Nel biennio considerato dall’indagine, migliorano invece i dati di Isernia con 10 nuove attività nel commercio al dettaglio, di cui 3 nel centro storico e 7 nella restante parte della città. Aumentano rispetto al 2019 anche qui i numeri relativi ad alberghi, bar e ristoranti (+5), che diminuiscono nel centro storico (-1) per espandersi nei quartieri (+6).

Nei grafici che accompagnano la pubblicazione, e che riportano chiaramente come sia il commercio al dettaglio più di quello ambulante e a differenza dei servizi legati al turismo a soffrire, si legge chiaramente che “Resta confermato l’elevato grado di sostituibilità tra canali fisici e canale virtuale, sebbene la riduzione del numero dei negozi abbia largamente a che fare con la stagnazione dei consumi e un naturale processo di ricerca di efficienza della distribuzione commerciale (omnicanalità, economie di scala, produttività)”. E ancora: “Inutile farsi illusioni: la competizione tra canali è destinata a intensificarsi, in conseguenza della pandemia; le vendite di servizi online recupereranno, quelle dei beni non si ridurranno”. Il trend, dunque, è chiaro.

Cosa fare, allora? “È necessario rafforzare i partenariati con le amministrazioni locali – sostiene il presidente di Confcommercio Molise Paolo Spina – per la definizione di strategie condivise che possano contrastare i fenomeni di desertificazione commerciale e valorizzare il tessuto economico in tutte le sue forme e funzioni, incluse quelle di attrazione culturale e turistica, di sostenibilità di quartiere e di innovazione capillare e diffusa, migliorando – al contempo – la qualità urbana e la coesione sociale”.

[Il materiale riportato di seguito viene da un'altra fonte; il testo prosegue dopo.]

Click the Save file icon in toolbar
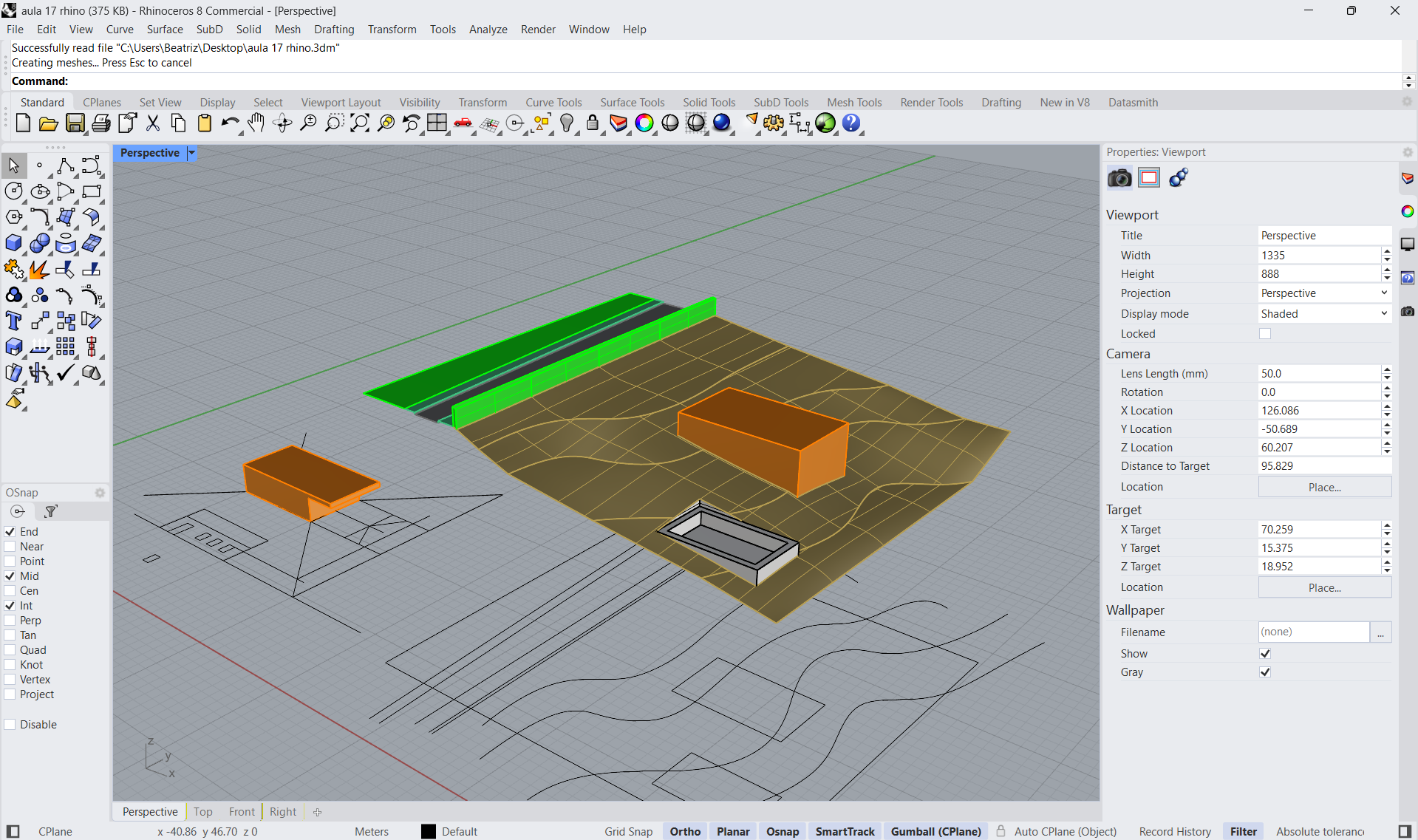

“Mettiamo a disposizione le nostre esperienze – commenta il direttore Confcommercio Molise Irene Tartaglia – per studiare con le amministrazioni e le istituzioni interessate modelli di governance urbana che, con il contributo di chi nelle città vive e lavora, guardino al medio – lungo termine e siano realmente capaci di dare risposte concrete all’economia reale e alla vita quotidiana dei cittadini e degli imprenditori”.

“Utile in questo senso utilizzare efficacemente i finanziamenti disponibili – conclude Spina –  a partire dalle opportunità contenute nel Piano Nazionale di ripresa e resilienza (PNRR) per la rigenerazione urbana. Ma anche con riferimento alle ulteriori risorse per le città previste dalla nuova Politica di coesione 2021-2027”.